Macau is one of two Special Administrative Regions of the People's Republic of China with the other being Hong Kong. It lies on the western side of the Pearl River Delta across from Hong Kong to the east, bordered by Guangdong Province to the north and facing the South China Sea to the east and south . It has the population of 607,500 people living in an area of 29.5 km^{2}, making Macau the most densely populated state in the world. Macau was administered by Portugal from the mid-16th century until late 1999 when sovereignty was transferred back to China under the Sino-Portuguese Joint Declaration.

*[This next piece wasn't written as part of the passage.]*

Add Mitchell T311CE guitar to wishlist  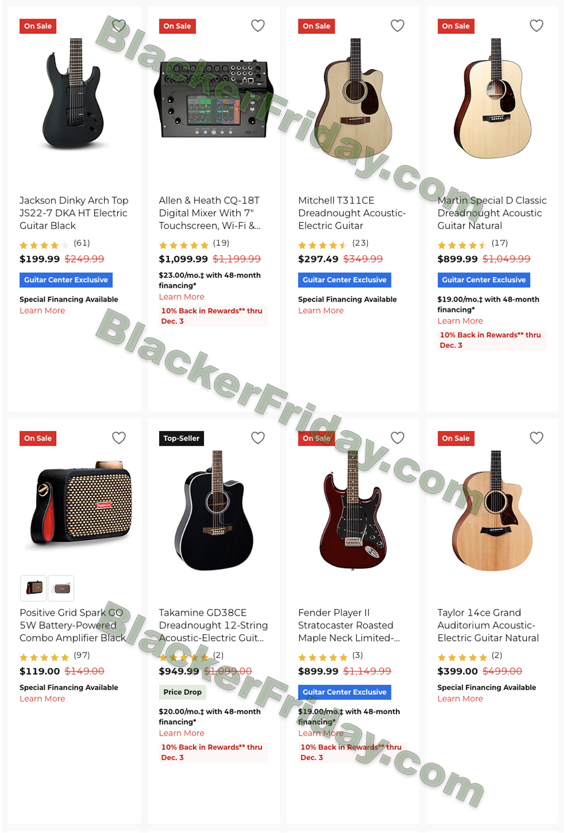tap(397, 25)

Initially, the 1800-seated Venetian Theatre was chosen to be the venue for the 2014 edition. The venue was later changed to Sands Theatre, part of Sands Macao complex. The Sands Macao is a casino located in Macau Peninsula, of the host city; and is owned and operated by the Las Vegas Sands Corporation. It comprises a 229000 sqft casino, and a 289-suite hotel. The Theatre itself which will host the festival, has a seating capacity of 660, making it a much smaller venue than the initially chosen Venetian Theatre.

===Host broadcaster===
Teledifusao de Macau, commonly known as TDM, will be the host broadcaster for the festival on 25 October 2014.

==Format==
The ABU TV Song Festival celebrates the popular music culture by showcasing high-profile musical acts from each of the participating ABU broadcasting members, in a non-competitive manner.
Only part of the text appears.